Stored data entries
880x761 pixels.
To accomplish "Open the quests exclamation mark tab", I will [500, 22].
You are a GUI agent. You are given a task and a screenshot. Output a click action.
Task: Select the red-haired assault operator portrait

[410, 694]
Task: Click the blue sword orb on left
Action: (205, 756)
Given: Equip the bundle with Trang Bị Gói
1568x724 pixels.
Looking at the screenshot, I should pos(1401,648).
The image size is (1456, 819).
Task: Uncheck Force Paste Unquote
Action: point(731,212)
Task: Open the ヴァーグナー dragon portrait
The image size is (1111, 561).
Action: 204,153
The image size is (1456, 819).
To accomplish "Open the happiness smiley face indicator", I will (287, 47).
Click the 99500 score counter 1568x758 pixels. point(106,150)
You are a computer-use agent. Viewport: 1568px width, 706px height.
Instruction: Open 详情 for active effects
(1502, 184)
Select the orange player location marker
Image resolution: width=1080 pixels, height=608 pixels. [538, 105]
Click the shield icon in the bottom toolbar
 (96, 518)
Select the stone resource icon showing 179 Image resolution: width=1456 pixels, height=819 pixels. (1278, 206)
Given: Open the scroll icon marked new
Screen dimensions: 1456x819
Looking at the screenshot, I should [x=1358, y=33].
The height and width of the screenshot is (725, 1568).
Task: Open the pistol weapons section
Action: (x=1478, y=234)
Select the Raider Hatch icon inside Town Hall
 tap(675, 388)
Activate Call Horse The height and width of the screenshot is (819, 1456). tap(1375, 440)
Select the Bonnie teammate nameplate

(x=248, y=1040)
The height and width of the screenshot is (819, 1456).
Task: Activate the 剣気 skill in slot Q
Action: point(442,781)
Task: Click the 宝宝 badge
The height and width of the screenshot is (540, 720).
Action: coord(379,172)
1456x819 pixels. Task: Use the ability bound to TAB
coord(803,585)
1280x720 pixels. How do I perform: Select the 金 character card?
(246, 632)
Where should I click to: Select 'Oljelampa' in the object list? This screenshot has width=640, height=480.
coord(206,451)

The problem:
Return every one of the entries above, reproducing each line character for character.

Solved exercise:
880x761 pixels.
To accomplish "Open the quests exclamation mark tab", I will [500, 22].
You are a GUI agent. You are given a task and a screenshot. Output a click action.
Task: Select the red-haired assault operator portrait

[410, 694]
Task: Click the blue sword orb on left
Action: (205, 756)
Given: Equip the bundle with Trang Bị Gói
1568x724 pixels.
Looking at the screenshot, I should pos(1401,648).
The image size is (1456, 819).
Task: Uncheck Force Paste Unquote
Action: point(731,212)
Task: Open the ヴァーグナー dragon portrait
The image size is (1111, 561).
Action: 204,153
The image size is (1456, 819).
To accomplish "Open the happiness smiley face indicator", I will (287, 47).
Click the 99500 score counter 1568x758 pixels. point(106,150)
You are a computer-use agent. Viewport: 1568px width, 706px height.
Instruction: Open 详情 for active effects
(1502, 184)
Select the orange player location marker
Image resolution: width=1080 pixels, height=608 pixels. [538, 105]
Click the shield icon in the bottom toolbar
 (96, 518)
Select the stone resource icon showing 179 Image resolution: width=1456 pixels, height=819 pixels. (1278, 206)
Given: Open the scroll icon marked new
Screen dimensions: 1456x819
Looking at the screenshot, I should [x=1358, y=33].
The height and width of the screenshot is (725, 1568).
Task: Open the pistol weapons section
Action: (x=1478, y=234)
Select the Raider Hatch icon inside Town Hall
 tap(675, 388)
Activate Call Horse The height and width of the screenshot is (819, 1456). tap(1375, 440)
Select the Bonnie teammate nameplate

(x=248, y=1040)
The height and width of the screenshot is (819, 1456).
Task: Activate the 剣気 skill in slot Q
Action: point(442,781)
Task: Click the 宝宝 badge
The height and width of the screenshot is (540, 720).
Action: coord(379,172)
1456x819 pixels. Task: Use the ability bound to TAB
coord(803,585)
1280x720 pixels. How do I perform: Select the 金 character card?
(246, 632)
Where should I click to: Select 'Oljelampa' in the object list? This screenshot has width=640, height=480.
coord(206,451)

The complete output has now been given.